In 2004, we were in a daily mortar attack at Camp Anaconda in Balad, Iraq. It’s like flies over there, these mortar attacks. And they said, “Sir, if you’re gonna be here for the next few hours or so, chances are you will be in a mortar attack.” Then 20 minutes later, two mortars hit somewhere near our building. What was intense about it was the concussion of it. It felt like a fist in the chest. Just the “boom” part of it, you know? Two hit in rapid succession, and I was signing an autograph on some guy’s photo of my face and was like, “Oh, that’s the mortar,” and just kept on signing. The soldiers were either impressed or just kind of tripped out that I wasn’t like, “Ahhh!” They were quick to assure me that I was in a fortified building. I went, “OK, yeah, yeah, I believe you.” And they went, “You’re pretty fucking brave, sir!” And I went, “No, I’m not.”

The worst thing I saw in Iraq were the Humvees at the motor pool, which were going to the garage to get fixed. There were all these bullet clusters where the driver’s face was. Hopefully, the bulletproof glass kept the driver alive, but someone emptied a clip into it. Someone tried to kill the driver, which is pretty intense when you look at these vehicles with big holes from shrapnel inside them. As an outsider civilian pussy, you look at it and go, “This shit’s really real!” It was more vivid to me than the mortar attack because you realize the lethal potential of all of this when you see a Humvee that looks like Godzilla chewed on it.

But the hardest things I see are in America, when I visit the soldiers at the Bethesda Naval Medical Center and the Walter Reed Army Medical Center. I see the guys with their faces partially gone, meet the guys with part of their brain removed, testicles gone, internal organs gone, every kind of configuration of amputee: one leg, one arm; two legs—one above the knee, one below the knee; one eyeball gone. These are guys who are 22 years old. That’s the hardest. I’m 46—my youth is behind me—and remember being very able-bodied when I was 22. My legs had not been blown off my body above the knee at age 22. So for this guy, his twenties and the rest of his life are going to be very different than before he was in the armed forces. Some of these guys are married, and you meet the wives: young wives of young men. They’re gonna be living attached to bags for the rest of their lives. Some of these people have kids. Dad or mom will have to explain that the family is going to have to be very strong and supportive. How does that wife feel now that she’s married to a guy with no legs?
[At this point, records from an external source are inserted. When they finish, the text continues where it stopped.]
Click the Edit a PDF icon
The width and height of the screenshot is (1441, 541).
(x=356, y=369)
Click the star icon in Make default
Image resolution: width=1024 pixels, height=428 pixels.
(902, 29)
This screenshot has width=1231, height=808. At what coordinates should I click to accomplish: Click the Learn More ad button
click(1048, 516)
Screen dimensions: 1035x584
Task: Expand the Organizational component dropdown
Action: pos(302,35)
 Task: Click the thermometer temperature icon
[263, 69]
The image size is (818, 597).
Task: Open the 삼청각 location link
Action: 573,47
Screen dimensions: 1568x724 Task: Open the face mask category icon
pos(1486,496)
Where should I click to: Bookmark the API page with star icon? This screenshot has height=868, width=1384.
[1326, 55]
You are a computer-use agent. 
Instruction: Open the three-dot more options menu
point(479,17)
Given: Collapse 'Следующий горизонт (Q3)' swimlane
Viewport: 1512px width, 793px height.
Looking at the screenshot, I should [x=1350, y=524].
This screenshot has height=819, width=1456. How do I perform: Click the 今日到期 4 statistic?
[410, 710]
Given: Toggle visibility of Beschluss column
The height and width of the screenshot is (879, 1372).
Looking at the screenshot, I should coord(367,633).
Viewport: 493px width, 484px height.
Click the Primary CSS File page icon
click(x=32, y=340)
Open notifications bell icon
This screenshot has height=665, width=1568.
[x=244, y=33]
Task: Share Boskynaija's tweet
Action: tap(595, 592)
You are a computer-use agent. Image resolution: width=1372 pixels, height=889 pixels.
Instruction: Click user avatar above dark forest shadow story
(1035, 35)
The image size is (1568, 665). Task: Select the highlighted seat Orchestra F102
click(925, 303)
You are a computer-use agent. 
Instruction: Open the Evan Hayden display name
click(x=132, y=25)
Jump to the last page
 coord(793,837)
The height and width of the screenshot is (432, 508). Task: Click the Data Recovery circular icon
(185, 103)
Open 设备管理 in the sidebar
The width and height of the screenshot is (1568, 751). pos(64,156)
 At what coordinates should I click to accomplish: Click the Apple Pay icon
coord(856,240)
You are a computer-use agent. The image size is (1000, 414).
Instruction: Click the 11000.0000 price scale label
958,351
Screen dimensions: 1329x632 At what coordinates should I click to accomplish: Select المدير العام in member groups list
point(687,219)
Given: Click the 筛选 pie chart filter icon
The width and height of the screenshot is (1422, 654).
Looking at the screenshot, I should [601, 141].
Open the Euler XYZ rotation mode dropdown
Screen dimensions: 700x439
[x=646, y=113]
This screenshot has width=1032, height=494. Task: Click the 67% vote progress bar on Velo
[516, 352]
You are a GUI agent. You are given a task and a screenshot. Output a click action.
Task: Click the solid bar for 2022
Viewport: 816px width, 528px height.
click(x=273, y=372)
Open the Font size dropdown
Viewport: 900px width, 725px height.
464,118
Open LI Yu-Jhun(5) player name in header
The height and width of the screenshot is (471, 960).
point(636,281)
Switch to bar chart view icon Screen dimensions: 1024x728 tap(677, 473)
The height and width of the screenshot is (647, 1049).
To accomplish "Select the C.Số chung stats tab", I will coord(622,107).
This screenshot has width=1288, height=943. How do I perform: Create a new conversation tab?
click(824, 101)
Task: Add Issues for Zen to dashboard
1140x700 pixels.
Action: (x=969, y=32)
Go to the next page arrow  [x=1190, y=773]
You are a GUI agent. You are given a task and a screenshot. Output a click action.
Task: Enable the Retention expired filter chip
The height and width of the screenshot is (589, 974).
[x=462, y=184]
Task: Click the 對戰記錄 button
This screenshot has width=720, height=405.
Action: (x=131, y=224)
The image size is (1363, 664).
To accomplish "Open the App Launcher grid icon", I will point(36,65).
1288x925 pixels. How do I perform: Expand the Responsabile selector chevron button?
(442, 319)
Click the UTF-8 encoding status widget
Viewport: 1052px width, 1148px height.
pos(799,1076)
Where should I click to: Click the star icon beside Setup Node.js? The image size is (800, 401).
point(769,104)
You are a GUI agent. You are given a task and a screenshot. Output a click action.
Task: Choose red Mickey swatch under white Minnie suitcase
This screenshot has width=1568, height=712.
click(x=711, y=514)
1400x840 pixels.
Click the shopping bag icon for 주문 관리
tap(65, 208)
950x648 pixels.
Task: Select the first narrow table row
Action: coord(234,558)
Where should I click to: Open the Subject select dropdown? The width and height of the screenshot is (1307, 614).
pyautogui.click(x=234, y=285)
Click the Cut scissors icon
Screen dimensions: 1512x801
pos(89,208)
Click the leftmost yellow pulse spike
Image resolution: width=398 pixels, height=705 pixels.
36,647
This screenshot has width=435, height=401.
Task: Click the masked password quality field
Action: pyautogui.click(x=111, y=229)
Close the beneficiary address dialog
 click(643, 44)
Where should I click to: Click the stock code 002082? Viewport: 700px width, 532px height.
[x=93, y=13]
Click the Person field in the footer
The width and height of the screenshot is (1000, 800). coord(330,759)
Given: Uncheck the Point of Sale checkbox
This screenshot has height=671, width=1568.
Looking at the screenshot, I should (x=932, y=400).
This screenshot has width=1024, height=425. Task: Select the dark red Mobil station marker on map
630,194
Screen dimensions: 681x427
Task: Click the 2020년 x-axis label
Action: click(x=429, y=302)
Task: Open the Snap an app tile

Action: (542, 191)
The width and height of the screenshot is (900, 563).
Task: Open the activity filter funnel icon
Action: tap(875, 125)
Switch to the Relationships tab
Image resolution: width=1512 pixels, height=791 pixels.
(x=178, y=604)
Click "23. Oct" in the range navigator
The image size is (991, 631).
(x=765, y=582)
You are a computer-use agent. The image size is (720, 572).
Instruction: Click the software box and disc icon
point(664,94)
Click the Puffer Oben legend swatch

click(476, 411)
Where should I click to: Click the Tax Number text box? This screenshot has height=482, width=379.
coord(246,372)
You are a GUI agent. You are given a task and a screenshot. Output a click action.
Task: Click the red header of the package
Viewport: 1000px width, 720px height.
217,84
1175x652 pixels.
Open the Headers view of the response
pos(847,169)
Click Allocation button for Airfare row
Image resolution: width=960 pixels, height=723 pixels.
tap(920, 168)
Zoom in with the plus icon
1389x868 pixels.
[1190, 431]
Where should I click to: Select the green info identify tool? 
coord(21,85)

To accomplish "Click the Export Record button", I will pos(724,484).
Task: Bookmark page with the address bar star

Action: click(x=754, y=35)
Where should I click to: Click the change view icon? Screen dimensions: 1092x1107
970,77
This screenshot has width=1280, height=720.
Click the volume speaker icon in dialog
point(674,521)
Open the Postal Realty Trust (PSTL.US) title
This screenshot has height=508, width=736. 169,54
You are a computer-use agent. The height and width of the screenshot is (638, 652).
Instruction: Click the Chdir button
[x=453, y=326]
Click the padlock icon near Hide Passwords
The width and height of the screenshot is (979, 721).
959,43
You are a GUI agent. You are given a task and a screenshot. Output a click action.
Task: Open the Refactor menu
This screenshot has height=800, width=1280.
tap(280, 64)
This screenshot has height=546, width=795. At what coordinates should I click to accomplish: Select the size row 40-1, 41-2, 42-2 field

Well, she probably loves him madly, but their lives will be different now.

I see the catastrophic results of what real combat does, and I’m seeing it in an antiseptic, clean and quiet environment. But it’s pretty hard to take: meeting these people and hearing, “Yeah, I saw my arm fly up in the air, and I went over and picked it up and brought it to a medic and passed out and woke up here in Maryland.” Hearing stuff like that never gets easy, but the fact that I can make these guys smile is the only credible thing I can do with relative celebrity or recognizability. They put your name on a clipboard and go from room to room: “Hi, we’re the USO. We have this person who’s available for a visit if you want. Check the box and sign your name.” They know that between a certain time, I’m going to come in there at some point.

To put it succinctly, you know why I do this? This is how I protest the war. This is me being Hank the custodian. In my opinion, what I’m doing is custodial. I’m cleaning up after the Bush administration—after this child of privilege’s mess—as best I can.